▶ ASSIGNMENT: Reproduce the records below in their entirety, character for character.

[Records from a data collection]
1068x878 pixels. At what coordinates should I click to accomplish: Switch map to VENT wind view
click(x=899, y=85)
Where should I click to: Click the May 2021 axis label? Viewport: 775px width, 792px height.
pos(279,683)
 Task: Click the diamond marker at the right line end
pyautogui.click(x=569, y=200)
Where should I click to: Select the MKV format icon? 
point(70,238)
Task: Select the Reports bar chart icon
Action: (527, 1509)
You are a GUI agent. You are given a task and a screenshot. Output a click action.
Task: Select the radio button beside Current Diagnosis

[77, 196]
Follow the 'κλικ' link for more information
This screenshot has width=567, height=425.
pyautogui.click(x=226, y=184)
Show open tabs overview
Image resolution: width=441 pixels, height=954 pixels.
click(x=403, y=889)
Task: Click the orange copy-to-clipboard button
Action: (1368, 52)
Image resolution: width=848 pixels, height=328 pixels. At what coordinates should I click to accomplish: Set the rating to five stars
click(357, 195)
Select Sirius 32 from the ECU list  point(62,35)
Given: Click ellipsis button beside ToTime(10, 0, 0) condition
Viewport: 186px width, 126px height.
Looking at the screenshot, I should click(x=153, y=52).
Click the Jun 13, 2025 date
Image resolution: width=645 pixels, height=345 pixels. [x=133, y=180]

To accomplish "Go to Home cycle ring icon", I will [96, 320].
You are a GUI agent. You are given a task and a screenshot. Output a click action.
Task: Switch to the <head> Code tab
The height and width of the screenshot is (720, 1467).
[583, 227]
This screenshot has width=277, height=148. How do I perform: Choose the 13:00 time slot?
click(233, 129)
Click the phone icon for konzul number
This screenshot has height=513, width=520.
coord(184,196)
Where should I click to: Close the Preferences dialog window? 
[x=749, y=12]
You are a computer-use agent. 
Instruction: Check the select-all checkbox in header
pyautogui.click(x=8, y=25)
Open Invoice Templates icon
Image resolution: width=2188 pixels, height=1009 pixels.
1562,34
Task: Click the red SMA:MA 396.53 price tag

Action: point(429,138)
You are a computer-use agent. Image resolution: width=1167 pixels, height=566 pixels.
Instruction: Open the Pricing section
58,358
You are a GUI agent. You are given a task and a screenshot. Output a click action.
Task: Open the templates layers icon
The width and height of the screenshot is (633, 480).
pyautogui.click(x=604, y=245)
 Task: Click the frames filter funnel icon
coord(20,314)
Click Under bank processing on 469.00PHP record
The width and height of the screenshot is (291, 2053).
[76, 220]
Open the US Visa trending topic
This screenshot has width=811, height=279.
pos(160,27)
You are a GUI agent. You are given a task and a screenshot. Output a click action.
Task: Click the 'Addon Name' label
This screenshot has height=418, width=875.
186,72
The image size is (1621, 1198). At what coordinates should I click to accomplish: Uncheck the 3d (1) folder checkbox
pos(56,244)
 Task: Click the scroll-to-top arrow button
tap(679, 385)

▶ SOLUTION FOR THIS TASK:
1068x878 pixels. At what coordinates should I click to accomplish: Switch map to VENT wind view
click(x=899, y=85)
Where should I click to: Click the May 2021 axis label? Viewport: 775px width, 792px height.
pos(279,683)
 Task: Click the diamond marker at the right line end
pyautogui.click(x=569, y=200)
Where should I click to: Select the MKV format icon? 
point(70,238)
Task: Select the Reports bar chart icon
Action: (527, 1509)
You are a GUI agent. You are given a task and a screenshot. Output a click action.
Task: Select the radio button beside Current Diagnosis

[77, 196]
Follow the 'κλικ' link for more information
This screenshot has width=567, height=425.
pyautogui.click(x=226, y=184)
Show open tabs overview
Image resolution: width=441 pixels, height=954 pixels.
click(x=403, y=889)
Task: Click the orange copy-to-clipboard button
Action: (1368, 52)
Image resolution: width=848 pixels, height=328 pixels. At what coordinates should I click to accomplish: Set the rating to five stars
click(357, 195)
Select Sirius 32 from the ECU list  point(62,35)
Given: Click ellipsis button beside ToTime(10, 0, 0) condition
Viewport: 186px width, 126px height.
Looking at the screenshot, I should click(x=153, y=52).
Click the Jun 13, 2025 date
Image resolution: width=645 pixels, height=345 pixels. [x=133, y=180]

To accomplish "Go to Home cycle ring icon", I will [96, 320].
You are a GUI agent. You are given a task and a screenshot. Output a click action.
Task: Switch to the <head> Code tab
The height and width of the screenshot is (720, 1467).
[583, 227]
This screenshot has width=277, height=148. How do I perform: Choose the 13:00 time slot?
click(233, 129)
Click the phone icon for konzul number
This screenshot has height=513, width=520.
coord(184,196)
Where should I click to: Close the Preferences dialog window? 
[x=749, y=12]
You are a computer-use agent. 
Instruction: Check the select-all checkbox in header
pyautogui.click(x=8, y=25)
Open Invoice Templates icon
Image resolution: width=2188 pixels, height=1009 pixels.
1562,34
Task: Click the red SMA:MA 396.53 price tag

Action: point(429,138)
You are a computer-use agent. Image resolution: width=1167 pixels, height=566 pixels.
Instruction: Open the Pricing section
58,358
You are a GUI agent. You are given a task and a screenshot. Output a click action.
Task: Open the templates layers icon
The width and height of the screenshot is (633, 480).
pyautogui.click(x=604, y=245)
 Task: Click the frames filter funnel icon
coord(20,314)
Click Under bank processing on 469.00PHP record
The width and height of the screenshot is (291, 2053).
[76, 220]
Open the US Visa trending topic
This screenshot has width=811, height=279.
pos(160,27)
You are a GUI agent. You are given a task and a screenshot. Output a click action.
Task: Click the 'Addon Name' label
This screenshot has height=418, width=875.
186,72
The image size is (1621, 1198). At what coordinates should I click to accomplish: Uncheck the 3d (1) folder checkbox
pos(56,244)
 Task: Click the scroll-to-top arrow button
tap(679, 385)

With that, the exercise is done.